L’opera di grande valore psicologico e di innovazione per l’epoca, fa di Fiammetta – una donna –, l’autrice, la protagonista e la voce narrante dei suoi dolori d’amore rivolgendo “il suo” libro alle donne. I dolori scaturiscono dal fatto che Panfilo, questo il nome dell’amato, con cui ha instaurato una relazione, parte promettendo di ritornare, invece non si fa più vivo. Quindi l’Elegia è tra i più illustri casi letterari che indaga il ghosting, scrutando i dolori di una donna ferita, abbandonata dopo vane promesse e scoprendo che i suoi sogni d’amore erano solo illusioni della sua mente infranti da un uomo che nel frattempo ha creato nuove relazioni mentre lei, Fiammetta, è ancora “bloccata” da quell’amore incompiuto, sospeso.
Eppure Fiammetta è una donna colta, decisa, risoluta, che sa cosa vuole, però la società maschilista non attribuisce colpe all’uomo, ma solo a lei che ha avuto la sventura di abbandonarsi all’amore (molte volte infatti lei afferma di essere senza colpe perché ha amato) con la persona sbagliata.
Sarebbe utile una rilettura delle opere di Boccaccio e non stupirebbe che la donna nelle sue opere è emancipata o abbia un ruolo centrale non di tipo ornamentale, come per esempio nel Decameron che è dedicato alle donne e nel quale se ne trovano di diversa indole, oppure nel De mulieribus claris (Sulle donne famose) che passa in rassegna donne che nel bene o nel male sono passate alla Storia.

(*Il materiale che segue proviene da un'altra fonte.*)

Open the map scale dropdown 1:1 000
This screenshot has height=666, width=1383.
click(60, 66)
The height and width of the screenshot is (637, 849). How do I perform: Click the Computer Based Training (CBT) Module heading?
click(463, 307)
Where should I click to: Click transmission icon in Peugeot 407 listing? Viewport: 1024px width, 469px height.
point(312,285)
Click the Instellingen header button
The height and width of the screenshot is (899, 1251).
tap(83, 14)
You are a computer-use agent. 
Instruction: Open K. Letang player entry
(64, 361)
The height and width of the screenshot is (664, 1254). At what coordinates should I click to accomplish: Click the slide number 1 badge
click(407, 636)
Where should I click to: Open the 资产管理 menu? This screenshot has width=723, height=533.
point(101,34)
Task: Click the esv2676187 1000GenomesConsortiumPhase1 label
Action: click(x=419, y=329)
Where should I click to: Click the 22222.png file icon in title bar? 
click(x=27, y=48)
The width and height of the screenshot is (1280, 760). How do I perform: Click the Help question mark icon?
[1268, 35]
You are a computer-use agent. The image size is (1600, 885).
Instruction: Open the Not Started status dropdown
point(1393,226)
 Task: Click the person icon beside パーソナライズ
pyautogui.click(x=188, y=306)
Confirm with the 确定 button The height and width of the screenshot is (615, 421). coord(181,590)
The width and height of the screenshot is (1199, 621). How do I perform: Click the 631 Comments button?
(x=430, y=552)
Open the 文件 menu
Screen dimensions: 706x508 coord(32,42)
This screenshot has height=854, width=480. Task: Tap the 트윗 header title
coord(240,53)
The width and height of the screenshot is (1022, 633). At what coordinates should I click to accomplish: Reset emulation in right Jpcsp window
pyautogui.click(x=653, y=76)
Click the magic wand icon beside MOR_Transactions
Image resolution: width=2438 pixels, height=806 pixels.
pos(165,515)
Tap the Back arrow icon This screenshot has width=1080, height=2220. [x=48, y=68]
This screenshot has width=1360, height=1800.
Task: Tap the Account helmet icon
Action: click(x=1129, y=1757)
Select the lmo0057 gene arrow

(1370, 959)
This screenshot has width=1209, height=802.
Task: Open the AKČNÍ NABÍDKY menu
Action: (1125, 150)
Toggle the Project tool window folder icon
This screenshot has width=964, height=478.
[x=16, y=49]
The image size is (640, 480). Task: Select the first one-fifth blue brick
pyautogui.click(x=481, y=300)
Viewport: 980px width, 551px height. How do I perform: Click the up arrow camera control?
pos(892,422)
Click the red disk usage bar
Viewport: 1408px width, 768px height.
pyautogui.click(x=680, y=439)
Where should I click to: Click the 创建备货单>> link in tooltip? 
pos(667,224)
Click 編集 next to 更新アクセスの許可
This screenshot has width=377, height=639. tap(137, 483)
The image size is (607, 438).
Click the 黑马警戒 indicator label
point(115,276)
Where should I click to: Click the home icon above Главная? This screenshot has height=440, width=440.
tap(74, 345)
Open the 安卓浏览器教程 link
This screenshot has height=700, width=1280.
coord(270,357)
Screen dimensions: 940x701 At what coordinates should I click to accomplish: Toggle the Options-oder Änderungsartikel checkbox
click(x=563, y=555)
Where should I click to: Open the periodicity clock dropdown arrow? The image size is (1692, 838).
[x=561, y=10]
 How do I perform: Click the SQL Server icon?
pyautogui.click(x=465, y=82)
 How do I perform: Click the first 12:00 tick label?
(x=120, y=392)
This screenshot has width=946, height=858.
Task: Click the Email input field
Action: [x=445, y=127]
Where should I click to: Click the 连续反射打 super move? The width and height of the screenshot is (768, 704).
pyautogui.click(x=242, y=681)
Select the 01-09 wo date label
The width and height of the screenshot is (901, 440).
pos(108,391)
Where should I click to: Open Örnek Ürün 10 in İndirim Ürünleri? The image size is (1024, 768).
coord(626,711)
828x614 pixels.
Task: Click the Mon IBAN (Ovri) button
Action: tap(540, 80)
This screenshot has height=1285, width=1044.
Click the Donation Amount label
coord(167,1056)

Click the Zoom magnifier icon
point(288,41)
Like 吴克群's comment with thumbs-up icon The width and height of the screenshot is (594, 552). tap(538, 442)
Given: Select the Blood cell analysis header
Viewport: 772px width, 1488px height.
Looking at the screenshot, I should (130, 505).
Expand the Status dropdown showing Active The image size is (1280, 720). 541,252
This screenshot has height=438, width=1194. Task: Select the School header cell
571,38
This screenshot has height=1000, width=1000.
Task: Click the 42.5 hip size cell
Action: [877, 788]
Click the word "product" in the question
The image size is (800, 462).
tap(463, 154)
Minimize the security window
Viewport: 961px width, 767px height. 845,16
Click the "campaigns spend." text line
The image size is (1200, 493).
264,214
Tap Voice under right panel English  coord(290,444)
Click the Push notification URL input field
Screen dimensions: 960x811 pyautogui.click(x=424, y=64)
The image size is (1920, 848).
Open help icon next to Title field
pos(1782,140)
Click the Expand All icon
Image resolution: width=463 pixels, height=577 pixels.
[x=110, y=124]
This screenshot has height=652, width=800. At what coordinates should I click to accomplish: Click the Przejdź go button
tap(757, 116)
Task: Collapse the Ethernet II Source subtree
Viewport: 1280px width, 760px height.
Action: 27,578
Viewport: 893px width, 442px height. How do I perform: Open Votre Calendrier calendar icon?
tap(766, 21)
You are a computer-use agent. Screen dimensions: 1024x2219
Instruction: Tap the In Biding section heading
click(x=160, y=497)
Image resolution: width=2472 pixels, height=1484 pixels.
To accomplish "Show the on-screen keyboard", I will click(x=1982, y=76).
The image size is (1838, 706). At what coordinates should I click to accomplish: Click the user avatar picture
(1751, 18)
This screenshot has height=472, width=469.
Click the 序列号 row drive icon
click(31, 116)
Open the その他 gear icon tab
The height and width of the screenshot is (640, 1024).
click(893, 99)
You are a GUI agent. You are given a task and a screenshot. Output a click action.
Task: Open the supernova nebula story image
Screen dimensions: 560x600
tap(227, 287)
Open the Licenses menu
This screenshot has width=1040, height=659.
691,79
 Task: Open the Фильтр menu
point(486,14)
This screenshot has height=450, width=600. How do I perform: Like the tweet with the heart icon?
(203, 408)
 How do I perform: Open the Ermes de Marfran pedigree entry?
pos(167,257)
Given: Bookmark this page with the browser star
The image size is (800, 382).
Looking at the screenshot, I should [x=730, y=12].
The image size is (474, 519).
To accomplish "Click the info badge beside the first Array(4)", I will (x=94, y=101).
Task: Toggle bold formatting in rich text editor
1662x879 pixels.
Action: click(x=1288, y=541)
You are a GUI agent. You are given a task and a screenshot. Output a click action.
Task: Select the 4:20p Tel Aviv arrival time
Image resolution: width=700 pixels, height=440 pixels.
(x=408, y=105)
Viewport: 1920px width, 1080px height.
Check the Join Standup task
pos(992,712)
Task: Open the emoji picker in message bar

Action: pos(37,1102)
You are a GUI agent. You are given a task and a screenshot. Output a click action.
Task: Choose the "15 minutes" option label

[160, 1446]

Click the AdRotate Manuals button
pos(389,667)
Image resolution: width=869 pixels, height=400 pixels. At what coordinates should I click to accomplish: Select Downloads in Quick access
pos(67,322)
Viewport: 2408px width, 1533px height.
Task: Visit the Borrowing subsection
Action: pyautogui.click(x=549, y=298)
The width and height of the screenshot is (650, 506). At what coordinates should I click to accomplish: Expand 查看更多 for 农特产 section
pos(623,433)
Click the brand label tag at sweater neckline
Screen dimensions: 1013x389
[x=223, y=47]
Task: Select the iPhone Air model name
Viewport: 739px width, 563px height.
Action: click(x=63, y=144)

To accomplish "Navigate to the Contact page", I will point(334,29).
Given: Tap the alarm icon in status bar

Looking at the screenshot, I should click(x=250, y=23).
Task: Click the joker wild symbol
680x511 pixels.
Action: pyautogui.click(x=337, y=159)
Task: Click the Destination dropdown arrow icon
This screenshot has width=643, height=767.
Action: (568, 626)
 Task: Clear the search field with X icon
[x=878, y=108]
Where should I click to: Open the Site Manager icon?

È vero pure che nel Corbaccio tutto questo sembrerebbe smentito, ribaltato con connotazioni di forte misoginia, infatti questo breve testo è una lunga invettiva contro la donna degna della VI Satira di Giovenale (dal quale ad un centro punto prende spunto), ma è anche un atto di ribellione contro i canoni tradizionali della poesia, smitizzando l’idea dell’amore puro e la donna angelica che ne è assoluta protagonista. È chiaro che il discorso è ben più lungo e complesso, e va fatto nelle sedi opportune e non così superficialmente.
In conclusione, il politically correct di oggi è una pastoia che Boccaccio sicuramente non aveva, e come tutte le imposizioni forzate non permette di produrre opere memorabili se poi la vita smentisce sia chi lo applica alla lettera sia chi lo demonizza. L’arte e la cultura devono saper anche infrangere certe convenzioni che sembrano soltanto utili a spegnere il pensiero o tappare la bocca “perché sennò poi…”.